When you have a lease agreement, lessees and lessors usually decide upon dates for when payments are due. Whether it’s a lease or a different type of asset, there’s a set date due date for payments made to the lessor. But what happens when a lessee pays early? How does this affect the balance sheet and your journal entries?
In this blog, we will go through what happens in the case of prepaid rent or expenses, how they affect lease accounting, and dive into other areas related to prepaid expenses, such as assets and recognition, amortization, software subscriptions, and more.
But first—let’s set some definitions straight.
A prepaid expense is an expense that’s been paid prior to its due date. Prepaid expenses are recorded on the balance sheet as an asset account and moved to expense for the period in which it’s incurred. Prepaid rent may be part of the ROU asset on an organization’s balance sheet because rent was paid at or before commencement of a lease.
Prepaid rent is a form of prepaid expense. More specifically, it’s rent that has been paid in advance of the period for which it’s due. Under ASC 842, the concept of prepaid rent doesn’t exist. In practice, prepaid rent may occur when lessees make rent payments in advance of the payment due date.
Accrued rent occurs when rent has not yet been paid or an invoice hasn’t been processed and the organization needs to record the expense. Accrued rent is a liability on the Balance Sheet and is reversed when paid or when an invoice is posted. Whereas prepaid rent is rent that’s been paid ahead of the date by which it is due, accrued rent is rent that has not been paid to the lessor by the lessee before or on the agreed upon date.
It is of paramount importance to ensure that your organization has transitioned to the new lease accounting standard and is operating fully under the ASC 842 standard of lease accounting. Want to learn more about transition leases and what to do about them? Read more here.

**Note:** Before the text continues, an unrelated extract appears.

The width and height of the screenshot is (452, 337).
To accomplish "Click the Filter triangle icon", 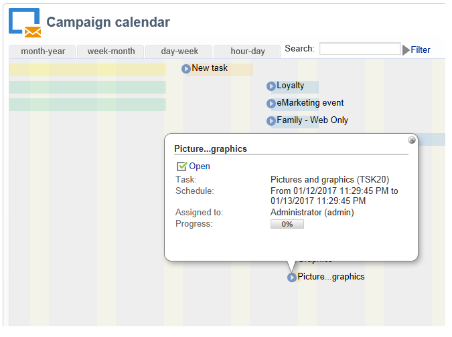I will point(406,50).
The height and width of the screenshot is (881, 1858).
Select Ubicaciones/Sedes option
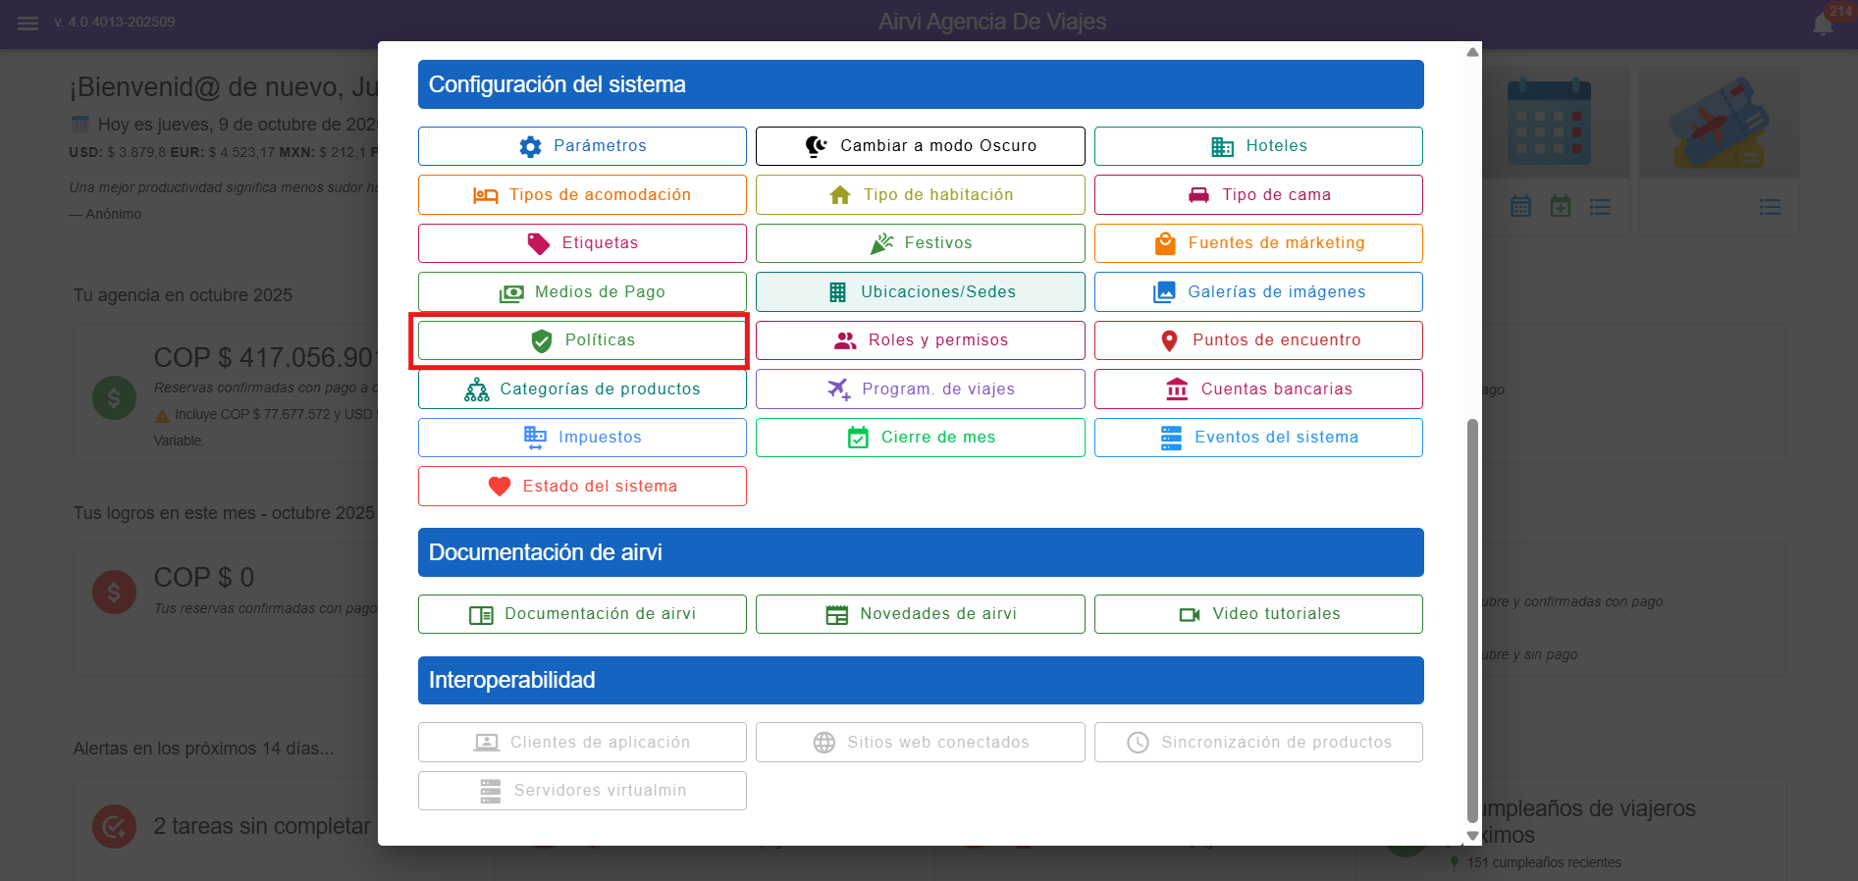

When rent is paid just a few days early, it may not need to be recorded as prepaid rent. It will clear itself out when the lease payment is posted in the next few days, so there’s no need to change your accounting practices to accommodate it. However, when a large sum of rent payments are paid in advance, it results in a remeasurement event. This case calls for a remeasurement because when lease liability is calculated, it is considered to be the present value of future payments. But if a lessee pays, for example, an entire year’s worth of lease payments at the beginning of a year, there are no future payments, therefore the Lease Liability needs to be re-measured.
Prepaid expenses are reclassified to the income statement in the period which they are incurred. So under ASC 840, prepaid rent would hit the income statement in the period which it is incurred.
Fixed lease payments are payments that are documented in lease contracts. Fixed payments may increase over the term of a lease. On the other hand, variable lease payments are those made for the right to use an asset. They vary due to changes in facts or circumstances that occur after commencement of the lease. Both are fundamentally different from prepaid expenses and are accounted for separately.
There may be scenarios that arise when accounting for leases under ASC 842 that require specific clarification. Below is one of these scenarios.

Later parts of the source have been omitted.